→ Material shown:
• • •
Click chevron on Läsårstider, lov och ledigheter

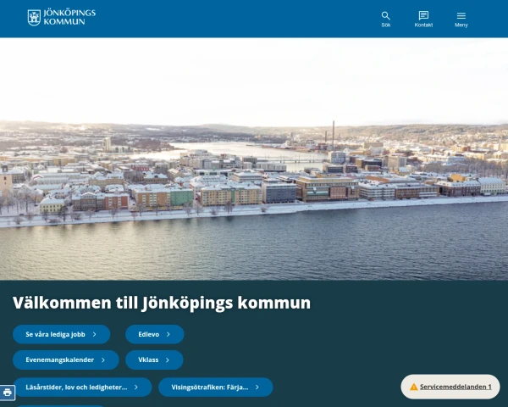tap(136, 387)
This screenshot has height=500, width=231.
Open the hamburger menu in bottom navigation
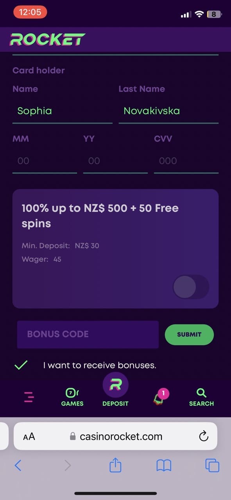coord(29,397)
• • •
→ Short task: Copy out every line of text in the items above word for word, leaving the pictures out of your answer.

→ Solution for this exercise:
Click chevron on Läsårstider, lov och ledigheter

tap(136, 387)
This screenshot has height=500, width=231.
Open the hamburger menu in bottom navigation
coord(29,397)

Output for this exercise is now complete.